• La maison des mouches (extrait n°6)

     

     

    Normalement, si j’ai bien compris ses explications, on devrait poser une couche d’isolant par terre et la recouvrir ensuite d’un autre parquet flottant. D’après elle, l’isolation ne sera pas parfaite, mais ce sera largement mieux qu’avant. Les travaux ne devraient pas durer plus d’une semaine. Je la trouve très optimiste. Le temps de transporter les meubles de chaque pièce, de les poser et de les remettre ensuite dans leur lieu d’origine, ça va être long. Le pire, c’est quand on attaquera notre chambre. Je sais déjà à l’avance que je ne pourrai pas y travailler pendant au moins trois jours, si on va vite, plus le coup de main pour l’autre pièce, faut compter une semaine sans mouches. J’espère que je vais pouvoir tenir aussi longtemps ; que je n’installerai pas mon laboratoire secret dans une autre pièce. Il faut que je considère cette semaine de bricolage comme des vacances forcées. Après, je pars en reportage dans le sud. Je dois y rester trois, quatre jours. Il faudra donc que je me passe des mouches pendant deux semaines. J’en profiterai pour entreprendre un grand tri dans mes affaires ; j’ai tellement de mal à m’y retrouver.
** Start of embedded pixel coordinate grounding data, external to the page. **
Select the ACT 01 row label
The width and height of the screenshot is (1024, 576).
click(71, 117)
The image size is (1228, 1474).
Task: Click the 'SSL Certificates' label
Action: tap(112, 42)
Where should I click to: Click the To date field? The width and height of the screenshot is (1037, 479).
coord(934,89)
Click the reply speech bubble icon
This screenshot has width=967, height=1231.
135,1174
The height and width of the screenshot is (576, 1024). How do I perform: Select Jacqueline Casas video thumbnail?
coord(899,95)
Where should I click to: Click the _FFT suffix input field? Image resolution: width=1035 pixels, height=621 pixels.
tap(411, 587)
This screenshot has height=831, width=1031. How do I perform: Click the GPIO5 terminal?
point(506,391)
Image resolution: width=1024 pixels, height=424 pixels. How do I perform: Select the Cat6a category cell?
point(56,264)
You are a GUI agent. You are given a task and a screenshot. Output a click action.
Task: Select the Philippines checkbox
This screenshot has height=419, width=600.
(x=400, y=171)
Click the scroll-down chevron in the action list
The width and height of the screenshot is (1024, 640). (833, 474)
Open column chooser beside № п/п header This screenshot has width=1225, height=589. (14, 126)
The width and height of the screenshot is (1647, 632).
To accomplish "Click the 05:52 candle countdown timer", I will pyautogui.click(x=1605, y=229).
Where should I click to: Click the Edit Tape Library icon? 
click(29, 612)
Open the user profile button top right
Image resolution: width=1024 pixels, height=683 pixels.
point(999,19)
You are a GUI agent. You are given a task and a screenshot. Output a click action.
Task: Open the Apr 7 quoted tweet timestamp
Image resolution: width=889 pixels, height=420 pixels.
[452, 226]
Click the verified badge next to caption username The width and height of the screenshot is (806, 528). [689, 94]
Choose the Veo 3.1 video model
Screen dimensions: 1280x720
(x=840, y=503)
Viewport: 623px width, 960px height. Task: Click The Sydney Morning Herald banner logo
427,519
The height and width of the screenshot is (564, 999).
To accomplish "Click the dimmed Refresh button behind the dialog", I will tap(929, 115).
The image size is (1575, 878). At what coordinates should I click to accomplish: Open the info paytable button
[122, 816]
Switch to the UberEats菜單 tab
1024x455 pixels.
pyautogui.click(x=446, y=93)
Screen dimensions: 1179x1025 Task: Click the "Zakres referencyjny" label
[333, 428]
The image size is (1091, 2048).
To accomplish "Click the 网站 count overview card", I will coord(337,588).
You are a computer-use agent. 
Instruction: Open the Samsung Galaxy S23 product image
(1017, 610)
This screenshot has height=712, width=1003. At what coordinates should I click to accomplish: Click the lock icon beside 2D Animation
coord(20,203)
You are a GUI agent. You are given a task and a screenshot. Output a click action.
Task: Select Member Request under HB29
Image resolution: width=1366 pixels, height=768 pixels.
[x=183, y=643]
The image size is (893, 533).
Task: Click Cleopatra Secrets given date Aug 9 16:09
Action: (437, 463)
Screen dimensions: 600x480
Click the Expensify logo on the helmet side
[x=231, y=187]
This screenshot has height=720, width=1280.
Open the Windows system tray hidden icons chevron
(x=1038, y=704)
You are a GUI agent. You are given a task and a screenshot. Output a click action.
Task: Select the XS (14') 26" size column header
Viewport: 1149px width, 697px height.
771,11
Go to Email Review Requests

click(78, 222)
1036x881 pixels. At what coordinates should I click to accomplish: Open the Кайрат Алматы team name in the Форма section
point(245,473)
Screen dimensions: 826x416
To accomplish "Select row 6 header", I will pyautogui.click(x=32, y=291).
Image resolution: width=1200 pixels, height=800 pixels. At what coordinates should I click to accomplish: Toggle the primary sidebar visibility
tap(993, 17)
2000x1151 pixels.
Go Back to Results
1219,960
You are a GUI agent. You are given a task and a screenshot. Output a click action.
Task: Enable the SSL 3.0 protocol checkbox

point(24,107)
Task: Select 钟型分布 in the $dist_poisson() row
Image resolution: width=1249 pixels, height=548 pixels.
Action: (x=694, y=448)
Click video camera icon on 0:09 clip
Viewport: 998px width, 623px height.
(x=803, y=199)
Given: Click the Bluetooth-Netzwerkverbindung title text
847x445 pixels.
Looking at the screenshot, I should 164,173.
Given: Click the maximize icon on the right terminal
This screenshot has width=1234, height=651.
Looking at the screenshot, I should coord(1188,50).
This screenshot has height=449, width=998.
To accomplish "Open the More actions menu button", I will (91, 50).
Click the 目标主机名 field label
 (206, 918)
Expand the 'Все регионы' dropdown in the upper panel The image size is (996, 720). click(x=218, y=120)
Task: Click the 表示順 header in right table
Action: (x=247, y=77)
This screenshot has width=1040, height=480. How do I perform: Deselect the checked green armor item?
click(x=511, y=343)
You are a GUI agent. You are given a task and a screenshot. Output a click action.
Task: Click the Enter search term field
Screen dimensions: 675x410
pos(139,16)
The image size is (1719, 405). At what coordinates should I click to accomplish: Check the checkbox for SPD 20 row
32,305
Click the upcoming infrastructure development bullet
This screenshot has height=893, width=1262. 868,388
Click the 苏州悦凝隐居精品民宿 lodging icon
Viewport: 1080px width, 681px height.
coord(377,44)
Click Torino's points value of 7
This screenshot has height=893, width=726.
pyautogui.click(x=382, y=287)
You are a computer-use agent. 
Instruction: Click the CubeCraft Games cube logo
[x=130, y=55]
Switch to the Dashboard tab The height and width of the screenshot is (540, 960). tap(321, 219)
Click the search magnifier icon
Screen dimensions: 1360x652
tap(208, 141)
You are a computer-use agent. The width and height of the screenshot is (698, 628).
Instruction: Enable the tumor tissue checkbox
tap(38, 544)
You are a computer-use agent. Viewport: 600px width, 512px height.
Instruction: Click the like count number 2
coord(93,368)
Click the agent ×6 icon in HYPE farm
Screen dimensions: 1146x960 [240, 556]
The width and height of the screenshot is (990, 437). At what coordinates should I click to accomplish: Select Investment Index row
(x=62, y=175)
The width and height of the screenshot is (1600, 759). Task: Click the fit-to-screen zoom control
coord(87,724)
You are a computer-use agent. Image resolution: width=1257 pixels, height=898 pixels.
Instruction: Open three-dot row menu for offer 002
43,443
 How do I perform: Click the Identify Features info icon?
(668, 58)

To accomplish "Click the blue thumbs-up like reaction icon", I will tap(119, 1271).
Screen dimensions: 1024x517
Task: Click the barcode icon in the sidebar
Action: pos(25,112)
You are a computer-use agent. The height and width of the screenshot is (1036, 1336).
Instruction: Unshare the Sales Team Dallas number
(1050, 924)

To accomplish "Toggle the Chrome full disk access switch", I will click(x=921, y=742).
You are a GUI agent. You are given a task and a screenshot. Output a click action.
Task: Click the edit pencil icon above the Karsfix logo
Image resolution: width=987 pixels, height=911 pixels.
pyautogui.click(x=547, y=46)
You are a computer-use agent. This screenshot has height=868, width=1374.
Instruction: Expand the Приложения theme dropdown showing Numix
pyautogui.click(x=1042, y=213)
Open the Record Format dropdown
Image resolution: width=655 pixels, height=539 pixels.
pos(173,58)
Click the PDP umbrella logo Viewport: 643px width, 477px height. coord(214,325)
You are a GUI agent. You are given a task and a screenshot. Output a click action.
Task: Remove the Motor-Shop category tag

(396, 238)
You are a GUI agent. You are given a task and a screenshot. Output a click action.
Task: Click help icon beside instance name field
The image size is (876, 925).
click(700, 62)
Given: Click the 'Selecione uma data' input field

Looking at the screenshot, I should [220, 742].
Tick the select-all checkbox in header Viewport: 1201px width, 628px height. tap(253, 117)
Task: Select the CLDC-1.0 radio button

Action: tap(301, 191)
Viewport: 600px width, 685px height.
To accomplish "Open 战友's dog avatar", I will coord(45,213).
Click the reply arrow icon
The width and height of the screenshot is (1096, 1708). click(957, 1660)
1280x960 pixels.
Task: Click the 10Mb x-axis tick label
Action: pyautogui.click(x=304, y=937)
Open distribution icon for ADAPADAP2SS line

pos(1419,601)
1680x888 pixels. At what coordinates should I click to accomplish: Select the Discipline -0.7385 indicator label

    J’aimerais que mon travail aboutisse à des trouvailles concrètes, que les scientifiques s’en servent ou les éthologues, pourquoi pas. Si tout simplement il devenait un livre personnel, je serais également très content. La plus grosse œuvre entreprise sur des mouches domestiques par un vrai néophyte, voilà un sujet qui n’intéresse personne et que j’aimerais voir publié. Si jamais cela arrivait un jour, alors on pourrait dire que le monde de l’édition a totalement changé.

    J’ai remarqué que depuis que je m’intéresse à ces drôles d’insectes, j’ai parfois du mal à écouter ce qu’on me dit dès que je sens qu’il y en a un dans les parages. Mon attention se déplace étrangement vers la bête ailée et je n’arrive pas à résister. Comme si le fait qu’elle soit là en même temps que moi, me rendait dépendant de sa présence. Bien sûr ce n’est pas systématique, mais je crains que cela le devienne. Il va falloir que je sois vigilant.

    Leur insouciance me plaît. Elles vont de lieu en lieu, de corps en corps, de lumière en lumière par instinct. La légèreté les guide. Elles sont seules ou en bande et repartent toujours sans vraiment s’installer quelque part. Ce sont des insectes nomades : ils perdent vite le nid d’où ils viennent. Leur courte vie se limite certainement à une recherche impossible de la mère pondeuse. Elles retrouvent dans les hommes qu’elles agrippent le souvenir du contact maternel oublié. Elles sont nées sans histoire et meurent inconnues, aspirées, piétinées, balayées, déchiquetées, écrasées, empoisonnées, brûlées, décapitées, défenestrées, dépecées, noyées, avalées, torturées, mais aussi naturellement dans la plus grande indifférence.